第22話

 目を覚ますと、私は泣いていた。夢は、見た記憶はない。悲しみが想起されることはなかった。なぜ、泣いていたのか、理由は判然としなかった。

時計を見るとアラームまで十分ほどあった。手で閉じた瞼を拭った。ため息にも似た、あるいは起きたばかりの深呼吸のようなそんな大きな息をした。

 四畳半の部屋を出た。洗面所で顔を洗って口をゆすいだ。リビングでチェアの背にかけておいたポロシャツと半ズボンに着替えた。トイレに行って、キッチンで一口水を飲んだ。それから仏間に行った。ろうそくに火をつけた。そこに線香の先をかざす。火のついた線香を立てて、合掌をした。遺影がこちらを見ていた。再び私はため息にもならないような息を吐いて、すくっと立ち上がった。
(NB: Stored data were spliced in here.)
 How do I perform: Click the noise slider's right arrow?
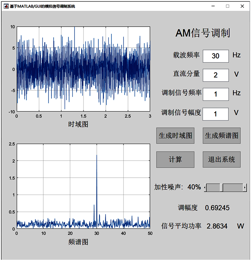(x=245, y=188)
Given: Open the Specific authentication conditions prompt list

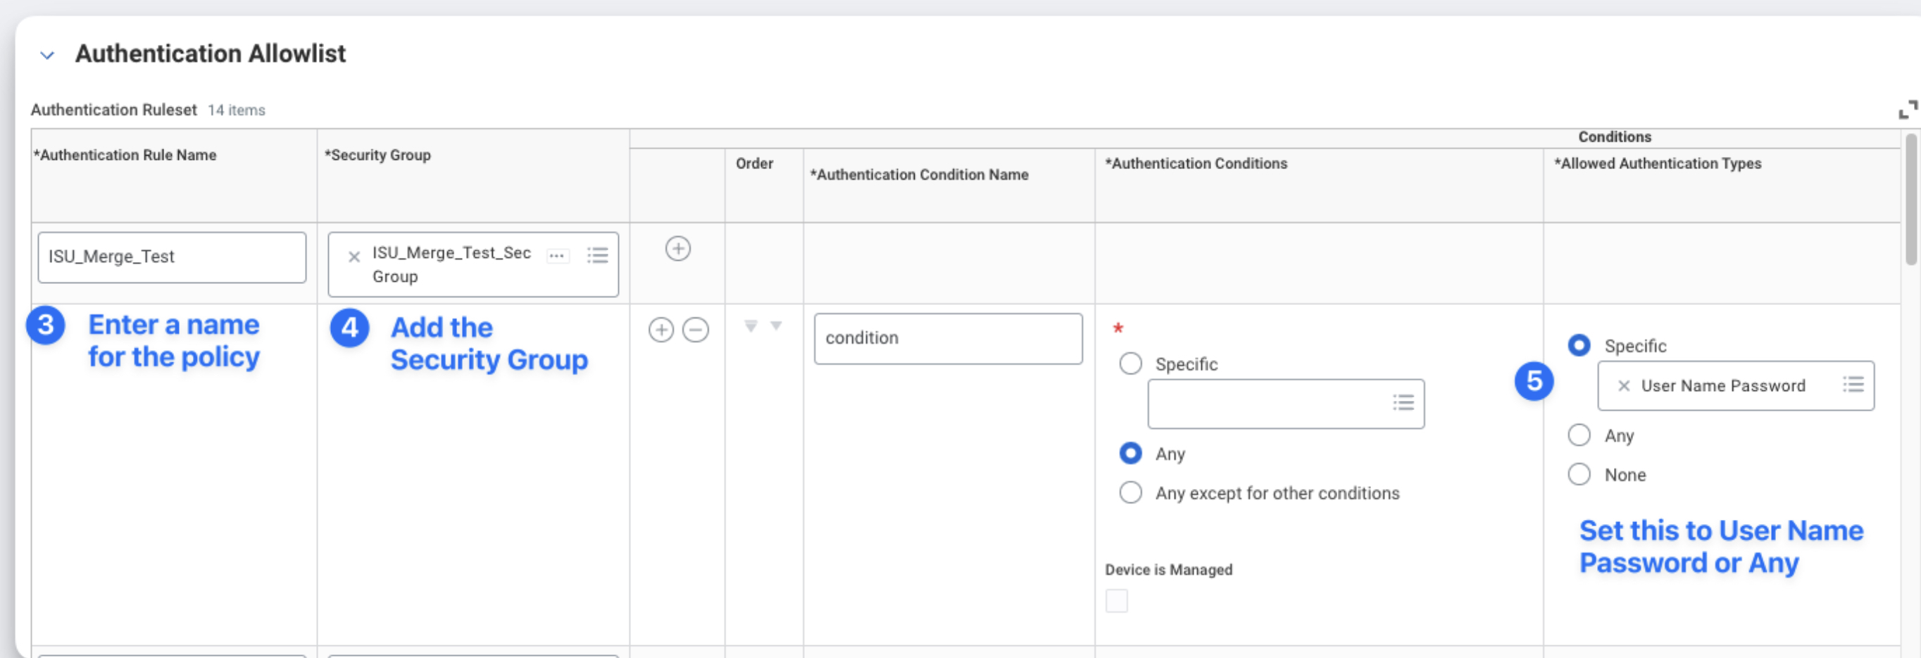Looking at the screenshot, I should tap(1403, 404).
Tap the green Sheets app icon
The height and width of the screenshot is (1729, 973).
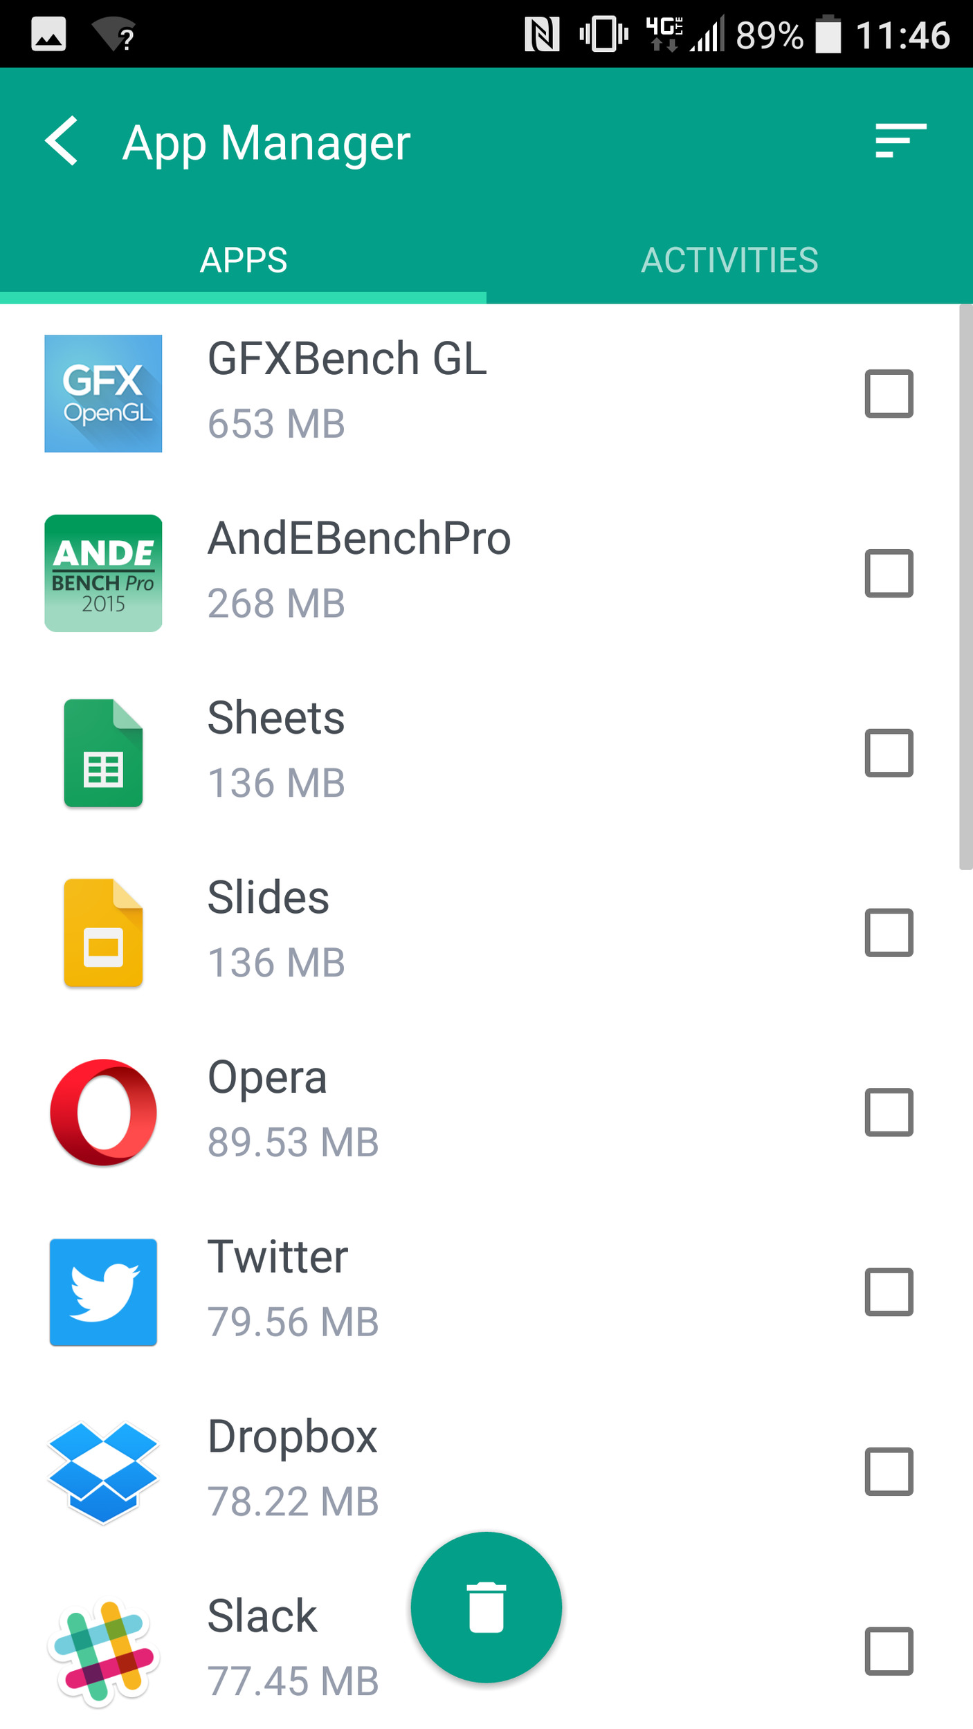coord(103,752)
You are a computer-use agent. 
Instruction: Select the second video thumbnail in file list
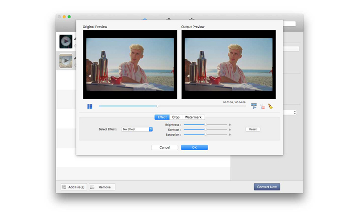[x=66, y=61]
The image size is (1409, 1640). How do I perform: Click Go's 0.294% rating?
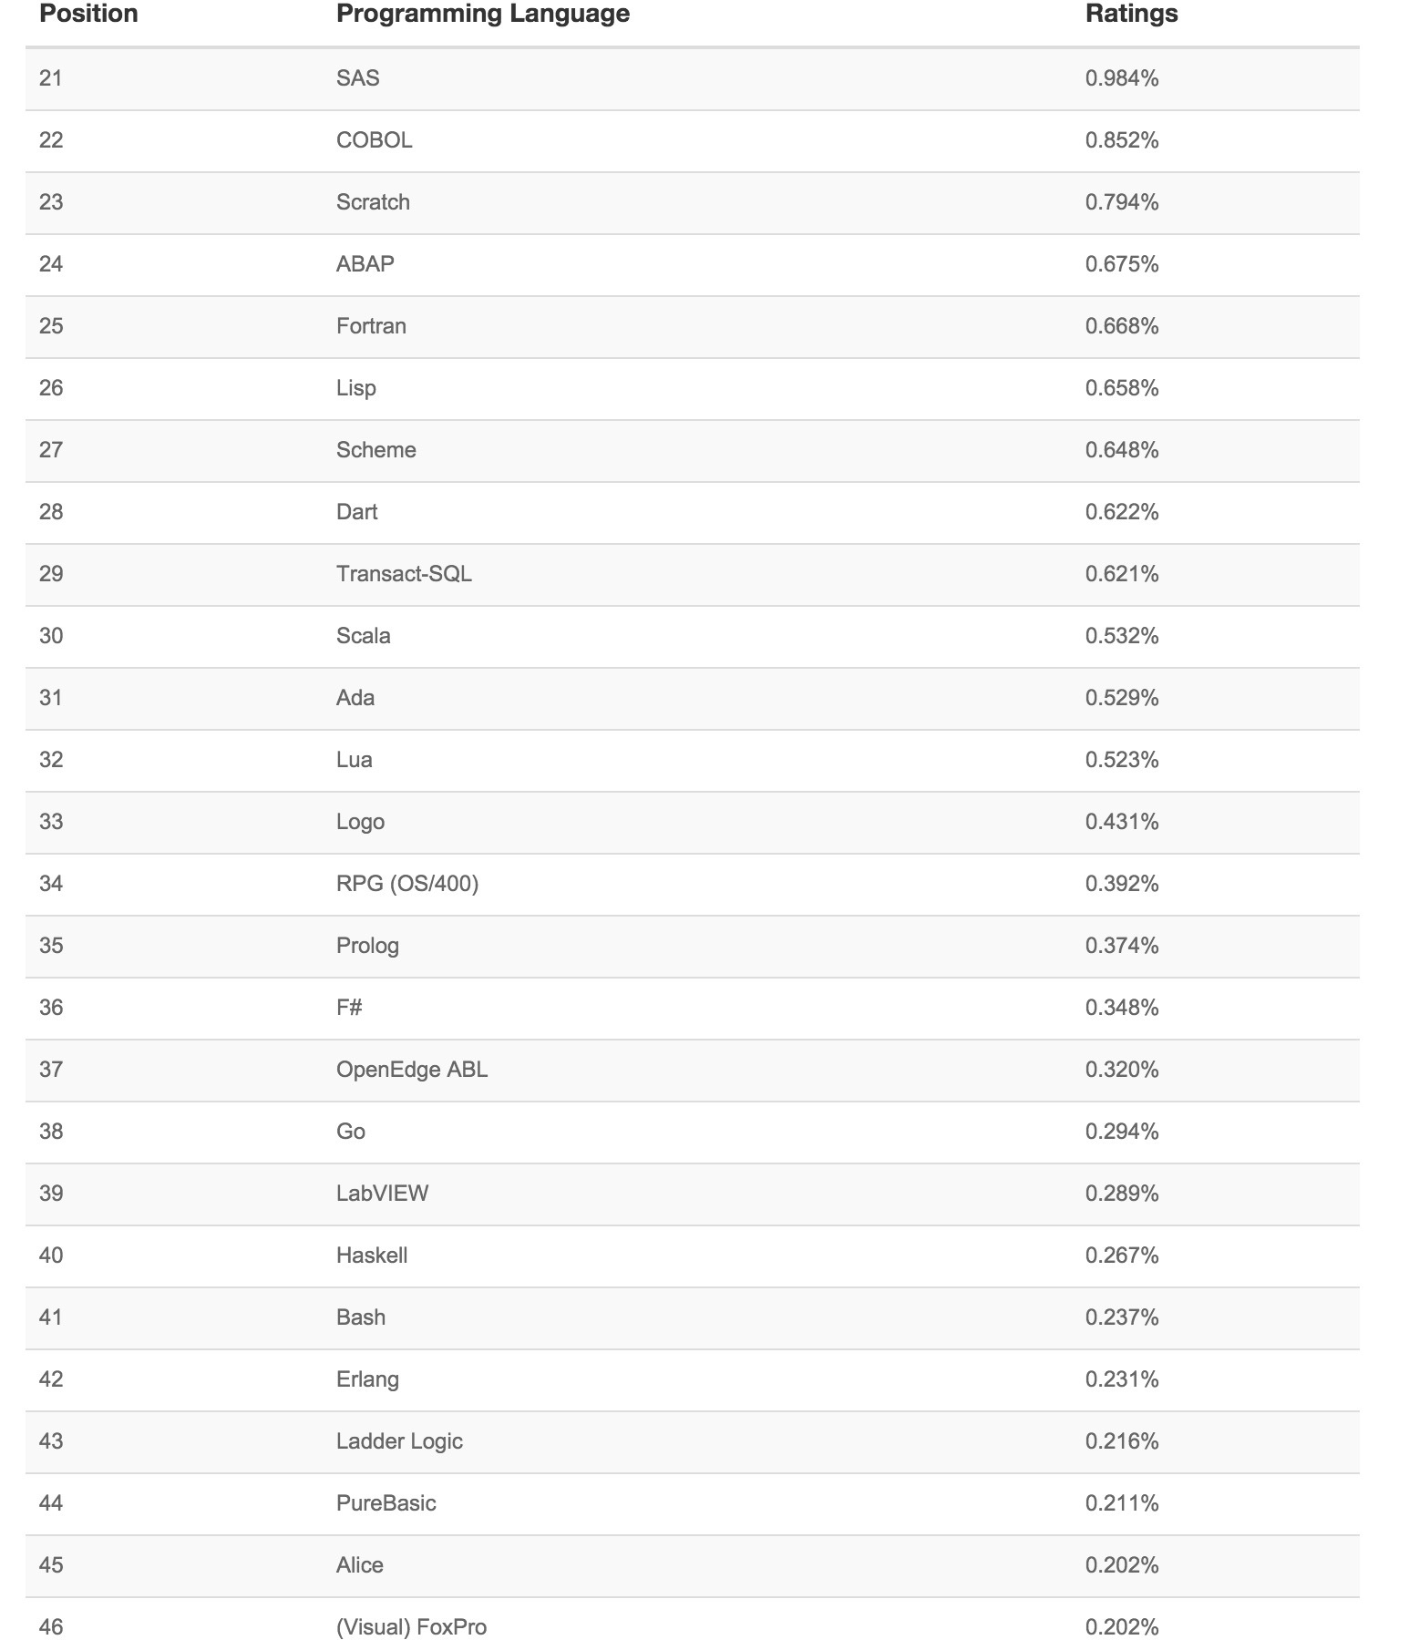[1122, 1132]
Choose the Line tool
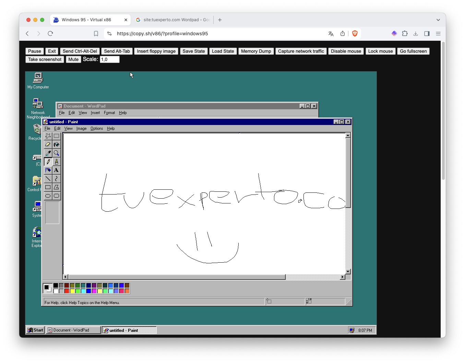This screenshot has height=363, width=465. coord(48,178)
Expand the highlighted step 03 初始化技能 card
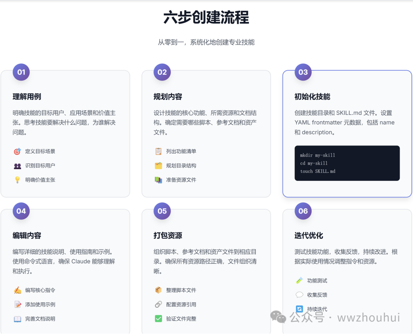 click(347, 133)
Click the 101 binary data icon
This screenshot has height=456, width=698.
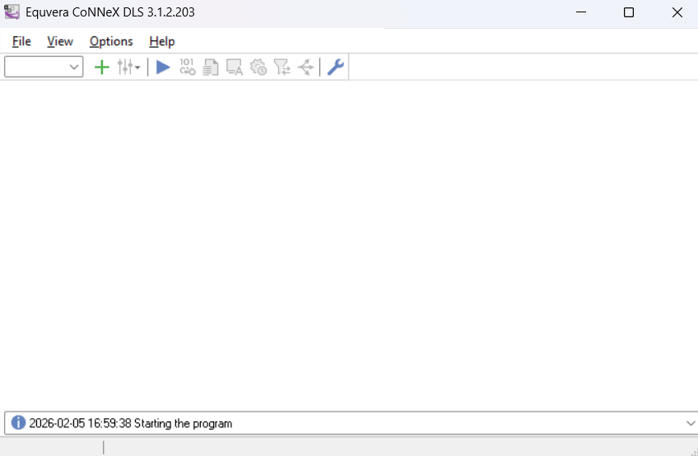tap(187, 67)
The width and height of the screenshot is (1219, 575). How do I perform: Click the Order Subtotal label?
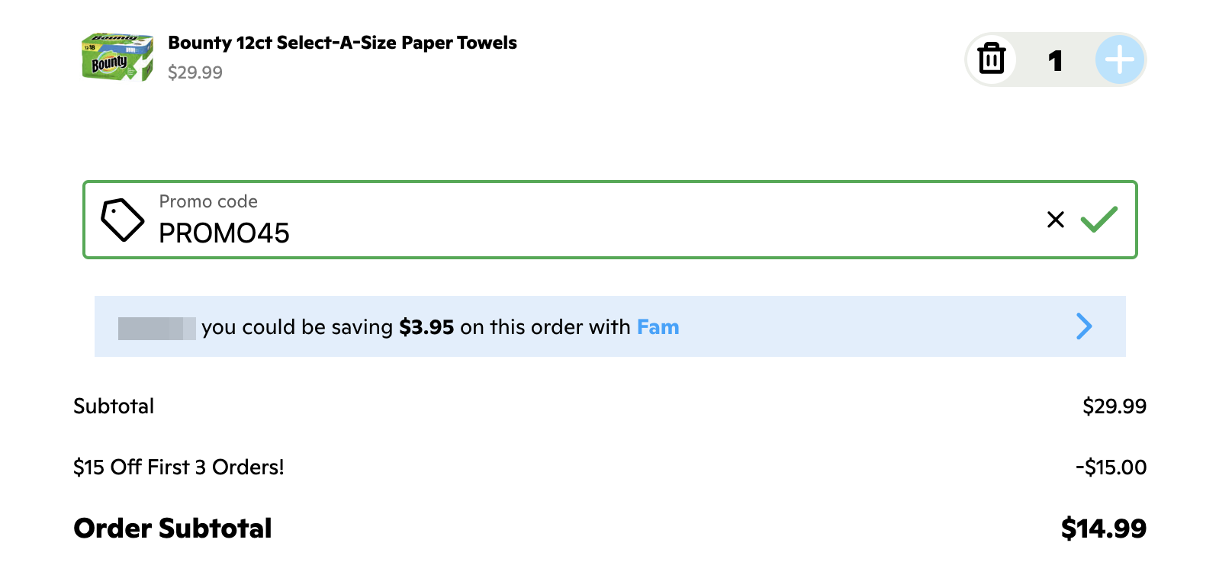click(x=172, y=528)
 リビングに戻って、冷蔵庫からコーヒーのペットボトルを取り出しタンブラーに注ぎ、それから牛乳を注いだ。テレビの電源を入れてからチェアに座ってタンブラーに一口つけた。また涙が溢れそうになった。ティッシュをすぐにとって目のあたりを拭いて、それから鼻をかんだ。朝食らしい朝食などない。昨日は買い物にも行かなかったし、そもそも朝は食欲がわかないから食べても食べなくてもよかった。と言うよりも食べない日の方が多かった。食べるとしたらパンだけれども、昨日は何も買いに行く気分ではなかった。今日はカタログギフトを叔母さんたちに持って行く。それだけは予定として決めていた。その動線や、それから気晴らしに買い物でもしようかなどと考えながらタンブラーを傾けていた。昨晩は寝室で酎ハイを飲みながら、B’zの「ALONE」をYouTubeで見、聞いていた。

「祥子に、暁斗、か」

 私はつぶやいた。そんな家族がいてくれたら、私が度々むせぶようなことはなかったのかもしれない。昨日、介護用ベッドの片づけを見ながら、なんだかやるせない気分になって、どうしようもなくあふれ出しそうな涙を必死にこらえていた。もうここに家主はいない。それなのに、一人でいると父は本当に亡くなったのか、疑問に感じる瞬間がある。葬儀までしたのに、まだ父がどこかにいるような。ぼんやりとしてぽかんとした空白の感じ。介護をしていたから、燃え尽き症候群とかと言うのだろうか。姉にも兄にも姪にもいるように、私にも家族がいてくれていたら、ここまで思い浮かべたような言動をきっとしていたに違いない。願望。切望。希望。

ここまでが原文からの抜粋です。